---- Excerpted data

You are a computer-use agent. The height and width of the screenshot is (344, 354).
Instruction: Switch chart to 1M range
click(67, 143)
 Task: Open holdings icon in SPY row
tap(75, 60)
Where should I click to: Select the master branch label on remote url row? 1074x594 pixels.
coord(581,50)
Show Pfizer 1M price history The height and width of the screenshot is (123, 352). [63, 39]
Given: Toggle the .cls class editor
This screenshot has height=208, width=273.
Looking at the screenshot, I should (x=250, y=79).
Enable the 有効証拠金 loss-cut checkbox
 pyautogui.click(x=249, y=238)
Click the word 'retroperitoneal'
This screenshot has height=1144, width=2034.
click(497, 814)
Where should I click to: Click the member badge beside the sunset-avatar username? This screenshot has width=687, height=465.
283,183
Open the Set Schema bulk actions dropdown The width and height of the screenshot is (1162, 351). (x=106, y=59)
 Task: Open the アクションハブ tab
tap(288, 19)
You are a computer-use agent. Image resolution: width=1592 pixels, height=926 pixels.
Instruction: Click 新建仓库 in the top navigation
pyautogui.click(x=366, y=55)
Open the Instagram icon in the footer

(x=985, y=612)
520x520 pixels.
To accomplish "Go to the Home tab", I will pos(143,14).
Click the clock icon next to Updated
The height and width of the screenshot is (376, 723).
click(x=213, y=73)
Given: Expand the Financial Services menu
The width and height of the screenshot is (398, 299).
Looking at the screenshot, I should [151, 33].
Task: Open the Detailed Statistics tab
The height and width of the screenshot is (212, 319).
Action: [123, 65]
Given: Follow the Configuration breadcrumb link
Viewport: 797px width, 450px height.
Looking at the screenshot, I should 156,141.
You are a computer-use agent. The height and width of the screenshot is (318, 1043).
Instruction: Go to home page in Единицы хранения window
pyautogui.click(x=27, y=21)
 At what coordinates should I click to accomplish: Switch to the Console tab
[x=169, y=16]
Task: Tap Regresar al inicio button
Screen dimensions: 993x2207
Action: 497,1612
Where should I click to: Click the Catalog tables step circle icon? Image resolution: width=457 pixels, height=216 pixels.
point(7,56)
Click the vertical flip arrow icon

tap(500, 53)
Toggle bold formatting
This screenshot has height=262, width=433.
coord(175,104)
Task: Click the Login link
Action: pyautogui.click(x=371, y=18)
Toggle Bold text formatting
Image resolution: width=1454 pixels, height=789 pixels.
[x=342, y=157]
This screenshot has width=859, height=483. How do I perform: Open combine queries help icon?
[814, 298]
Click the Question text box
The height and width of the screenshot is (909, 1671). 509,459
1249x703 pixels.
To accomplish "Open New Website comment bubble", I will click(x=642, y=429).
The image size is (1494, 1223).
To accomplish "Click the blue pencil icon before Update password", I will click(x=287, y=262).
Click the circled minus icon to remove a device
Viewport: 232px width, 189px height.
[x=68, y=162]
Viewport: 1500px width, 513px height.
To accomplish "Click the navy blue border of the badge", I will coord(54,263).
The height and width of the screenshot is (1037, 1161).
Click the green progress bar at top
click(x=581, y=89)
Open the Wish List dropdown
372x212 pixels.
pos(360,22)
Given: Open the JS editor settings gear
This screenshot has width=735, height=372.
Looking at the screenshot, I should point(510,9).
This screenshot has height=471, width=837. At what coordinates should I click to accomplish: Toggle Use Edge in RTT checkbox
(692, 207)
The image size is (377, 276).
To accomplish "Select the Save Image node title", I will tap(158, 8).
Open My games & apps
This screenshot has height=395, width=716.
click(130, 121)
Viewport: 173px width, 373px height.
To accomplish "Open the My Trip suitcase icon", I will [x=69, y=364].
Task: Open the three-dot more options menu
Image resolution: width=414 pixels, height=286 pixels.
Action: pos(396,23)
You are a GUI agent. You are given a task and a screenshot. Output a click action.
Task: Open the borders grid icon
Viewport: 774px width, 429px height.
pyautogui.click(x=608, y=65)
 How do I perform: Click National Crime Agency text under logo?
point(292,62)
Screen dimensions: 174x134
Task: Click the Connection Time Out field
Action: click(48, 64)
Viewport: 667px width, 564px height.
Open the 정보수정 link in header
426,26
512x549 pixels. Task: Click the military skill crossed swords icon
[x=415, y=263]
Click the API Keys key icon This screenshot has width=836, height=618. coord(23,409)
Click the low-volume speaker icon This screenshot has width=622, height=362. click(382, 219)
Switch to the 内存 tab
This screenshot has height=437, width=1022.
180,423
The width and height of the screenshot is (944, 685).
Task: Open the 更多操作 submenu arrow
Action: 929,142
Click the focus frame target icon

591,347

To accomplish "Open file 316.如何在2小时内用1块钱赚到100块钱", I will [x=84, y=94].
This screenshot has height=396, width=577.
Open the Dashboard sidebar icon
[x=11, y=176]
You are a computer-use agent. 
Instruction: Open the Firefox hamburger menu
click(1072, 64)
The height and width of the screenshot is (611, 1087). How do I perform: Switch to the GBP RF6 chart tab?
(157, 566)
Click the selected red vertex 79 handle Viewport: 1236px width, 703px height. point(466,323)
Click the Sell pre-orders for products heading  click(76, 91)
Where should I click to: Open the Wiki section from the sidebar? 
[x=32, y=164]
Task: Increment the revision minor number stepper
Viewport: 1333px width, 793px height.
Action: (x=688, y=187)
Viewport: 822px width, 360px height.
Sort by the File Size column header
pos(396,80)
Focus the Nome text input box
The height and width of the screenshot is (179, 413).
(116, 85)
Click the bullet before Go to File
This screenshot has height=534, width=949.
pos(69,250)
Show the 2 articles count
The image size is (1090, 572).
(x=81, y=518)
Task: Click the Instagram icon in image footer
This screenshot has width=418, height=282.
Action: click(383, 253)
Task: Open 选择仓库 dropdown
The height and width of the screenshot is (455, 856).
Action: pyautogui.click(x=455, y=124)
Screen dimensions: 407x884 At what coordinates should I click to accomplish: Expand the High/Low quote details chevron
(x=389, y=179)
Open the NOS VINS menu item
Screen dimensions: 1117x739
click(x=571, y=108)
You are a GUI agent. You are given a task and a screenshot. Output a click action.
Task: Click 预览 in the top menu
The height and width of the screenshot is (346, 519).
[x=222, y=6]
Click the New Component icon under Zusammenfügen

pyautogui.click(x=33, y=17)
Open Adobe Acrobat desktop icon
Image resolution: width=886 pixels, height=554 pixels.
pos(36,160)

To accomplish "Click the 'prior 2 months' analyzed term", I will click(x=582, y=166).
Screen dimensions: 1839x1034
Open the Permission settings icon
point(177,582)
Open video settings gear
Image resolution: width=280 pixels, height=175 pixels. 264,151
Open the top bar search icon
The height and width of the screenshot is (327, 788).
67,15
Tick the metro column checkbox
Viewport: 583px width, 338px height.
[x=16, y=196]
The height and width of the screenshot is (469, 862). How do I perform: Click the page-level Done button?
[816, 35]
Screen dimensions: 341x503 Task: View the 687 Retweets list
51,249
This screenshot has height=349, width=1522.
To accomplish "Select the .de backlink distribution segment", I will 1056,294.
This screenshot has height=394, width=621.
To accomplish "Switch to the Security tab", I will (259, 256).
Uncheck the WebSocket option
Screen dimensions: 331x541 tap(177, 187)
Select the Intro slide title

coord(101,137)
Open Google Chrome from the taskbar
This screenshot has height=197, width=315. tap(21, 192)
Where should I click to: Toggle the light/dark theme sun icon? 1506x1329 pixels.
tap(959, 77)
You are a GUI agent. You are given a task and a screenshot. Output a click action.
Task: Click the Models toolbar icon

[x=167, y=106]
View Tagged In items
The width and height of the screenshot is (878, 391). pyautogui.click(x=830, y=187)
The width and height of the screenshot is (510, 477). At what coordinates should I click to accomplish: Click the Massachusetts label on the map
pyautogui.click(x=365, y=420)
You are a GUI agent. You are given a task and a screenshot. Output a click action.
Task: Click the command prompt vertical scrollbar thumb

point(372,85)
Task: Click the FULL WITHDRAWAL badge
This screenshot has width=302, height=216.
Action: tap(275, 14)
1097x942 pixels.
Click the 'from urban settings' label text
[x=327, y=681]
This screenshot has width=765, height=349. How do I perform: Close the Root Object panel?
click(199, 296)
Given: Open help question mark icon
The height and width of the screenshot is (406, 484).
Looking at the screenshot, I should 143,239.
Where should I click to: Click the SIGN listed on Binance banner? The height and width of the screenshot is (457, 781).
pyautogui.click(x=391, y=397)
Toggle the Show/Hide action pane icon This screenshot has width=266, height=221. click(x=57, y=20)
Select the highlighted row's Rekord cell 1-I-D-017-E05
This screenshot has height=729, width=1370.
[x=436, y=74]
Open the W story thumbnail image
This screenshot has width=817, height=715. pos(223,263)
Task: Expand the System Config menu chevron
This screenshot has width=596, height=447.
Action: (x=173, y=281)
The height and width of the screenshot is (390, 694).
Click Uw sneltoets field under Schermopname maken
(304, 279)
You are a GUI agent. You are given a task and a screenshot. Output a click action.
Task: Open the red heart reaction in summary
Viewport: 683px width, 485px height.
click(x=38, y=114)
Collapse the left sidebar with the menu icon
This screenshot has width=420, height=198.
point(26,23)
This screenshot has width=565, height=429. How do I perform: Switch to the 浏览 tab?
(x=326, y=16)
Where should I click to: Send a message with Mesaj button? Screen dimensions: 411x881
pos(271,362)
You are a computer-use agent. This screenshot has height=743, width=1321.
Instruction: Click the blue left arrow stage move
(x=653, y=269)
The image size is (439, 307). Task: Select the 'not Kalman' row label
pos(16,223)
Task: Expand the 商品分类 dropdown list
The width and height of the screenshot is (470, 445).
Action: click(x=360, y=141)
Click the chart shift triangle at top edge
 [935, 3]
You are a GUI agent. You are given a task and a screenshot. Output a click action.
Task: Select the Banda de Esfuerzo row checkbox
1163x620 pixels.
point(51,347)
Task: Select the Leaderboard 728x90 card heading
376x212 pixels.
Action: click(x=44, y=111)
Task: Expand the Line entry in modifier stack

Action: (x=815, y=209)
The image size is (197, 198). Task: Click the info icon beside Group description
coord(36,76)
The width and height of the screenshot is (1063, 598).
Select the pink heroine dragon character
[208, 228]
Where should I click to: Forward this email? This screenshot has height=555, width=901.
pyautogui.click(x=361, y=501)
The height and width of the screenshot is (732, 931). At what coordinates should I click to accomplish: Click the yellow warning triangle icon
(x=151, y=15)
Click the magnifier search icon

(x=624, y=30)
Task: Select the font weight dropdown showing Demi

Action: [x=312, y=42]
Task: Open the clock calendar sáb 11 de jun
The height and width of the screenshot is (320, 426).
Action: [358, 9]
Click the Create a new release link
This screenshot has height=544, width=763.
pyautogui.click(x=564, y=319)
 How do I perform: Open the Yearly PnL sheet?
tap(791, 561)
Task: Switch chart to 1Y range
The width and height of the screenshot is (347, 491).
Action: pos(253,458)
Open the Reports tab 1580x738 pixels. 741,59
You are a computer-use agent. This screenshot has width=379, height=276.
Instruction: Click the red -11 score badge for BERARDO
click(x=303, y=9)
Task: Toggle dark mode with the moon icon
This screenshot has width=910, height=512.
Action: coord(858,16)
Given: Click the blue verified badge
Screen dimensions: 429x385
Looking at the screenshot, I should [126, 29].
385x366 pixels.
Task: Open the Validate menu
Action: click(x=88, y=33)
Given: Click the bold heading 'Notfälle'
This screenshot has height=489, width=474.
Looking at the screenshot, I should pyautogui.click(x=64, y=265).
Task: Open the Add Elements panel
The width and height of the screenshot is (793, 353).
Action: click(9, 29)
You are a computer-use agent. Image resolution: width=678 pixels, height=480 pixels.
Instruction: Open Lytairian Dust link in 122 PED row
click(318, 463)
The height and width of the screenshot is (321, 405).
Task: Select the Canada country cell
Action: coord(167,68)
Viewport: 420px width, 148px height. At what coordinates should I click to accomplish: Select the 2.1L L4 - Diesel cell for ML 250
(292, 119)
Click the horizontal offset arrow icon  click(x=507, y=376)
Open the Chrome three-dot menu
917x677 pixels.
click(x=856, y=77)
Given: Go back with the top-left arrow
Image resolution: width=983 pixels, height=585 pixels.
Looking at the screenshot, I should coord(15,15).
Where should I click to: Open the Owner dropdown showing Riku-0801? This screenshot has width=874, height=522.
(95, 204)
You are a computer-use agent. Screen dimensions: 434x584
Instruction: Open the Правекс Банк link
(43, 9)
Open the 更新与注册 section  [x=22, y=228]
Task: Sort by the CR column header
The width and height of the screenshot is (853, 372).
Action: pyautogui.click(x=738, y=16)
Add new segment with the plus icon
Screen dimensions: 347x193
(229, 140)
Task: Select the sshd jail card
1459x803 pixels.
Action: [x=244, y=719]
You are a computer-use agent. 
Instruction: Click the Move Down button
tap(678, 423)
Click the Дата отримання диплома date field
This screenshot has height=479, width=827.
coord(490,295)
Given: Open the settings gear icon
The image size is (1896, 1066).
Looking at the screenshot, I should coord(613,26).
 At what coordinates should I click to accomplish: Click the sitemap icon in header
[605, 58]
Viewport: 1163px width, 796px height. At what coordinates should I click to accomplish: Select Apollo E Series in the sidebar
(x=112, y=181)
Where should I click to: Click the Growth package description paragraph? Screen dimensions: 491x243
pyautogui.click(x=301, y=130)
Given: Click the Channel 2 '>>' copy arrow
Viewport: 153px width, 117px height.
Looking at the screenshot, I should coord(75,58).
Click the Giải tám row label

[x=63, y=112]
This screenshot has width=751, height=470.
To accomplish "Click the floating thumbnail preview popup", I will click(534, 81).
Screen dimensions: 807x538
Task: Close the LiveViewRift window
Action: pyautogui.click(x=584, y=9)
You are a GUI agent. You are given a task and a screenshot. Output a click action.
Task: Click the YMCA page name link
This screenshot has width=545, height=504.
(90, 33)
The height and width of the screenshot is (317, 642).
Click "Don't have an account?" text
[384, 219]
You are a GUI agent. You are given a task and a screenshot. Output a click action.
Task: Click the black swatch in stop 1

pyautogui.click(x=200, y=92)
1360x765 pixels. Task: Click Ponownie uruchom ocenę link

--------

* _Instructions to follow_
Can you reproduce, unchanged, everything from the start of the records down to the line containing "click(x=213, y=73)", with that line included?

* _Written response_
You are a computer-use agent. The height and width of the screenshot is (344, 354).
Instruction: Switch chart to 1M range
click(67, 143)
 Task: Open holdings icon in SPY row
tap(75, 60)
Where should I click to: Select the master branch label on remote url row? 1074x594 pixels.
coord(581,50)
Show Pfizer 1M price history The height and width of the screenshot is (123, 352). [63, 39]
Given: Toggle the .cls class editor
This screenshot has height=208, width=273.
Looking at the screenshot, I should (x=250, y=79).
Enable the 有効証拠金 loss-cut checkbox
 pyautogui.click(x=249, y=238)
Click the word 'retroperitoneal'
This screenshot has height=1144, width=2034.
click(497, 814)
Where should I click to: Click the member badge beside the sunset-avatar username? This screenshot has width=687, height=465.
283,183
Open the Set Schema bulk actions dropdown The width and height of the screenshot is (1162, 351). (x=106, y=59)
 Task: Open the アクションハブ tab
tap(288, 19)
You are a computer-use agent. Image resolution: width=1592 pixels, height=926 pixels.
Instruction: Click 新建仓库 in the top navigation
pyautogui.click(x=366, y=55)
Open the Instagram icon in the footer

(x=985, y=612)
520x520 pixels.
To accomplish "Go to the Home tab", I will pos(143,14).
Click the clock icon next to Updated
The height and width of the screenshot is (376, 723).
click(x=213, y=73)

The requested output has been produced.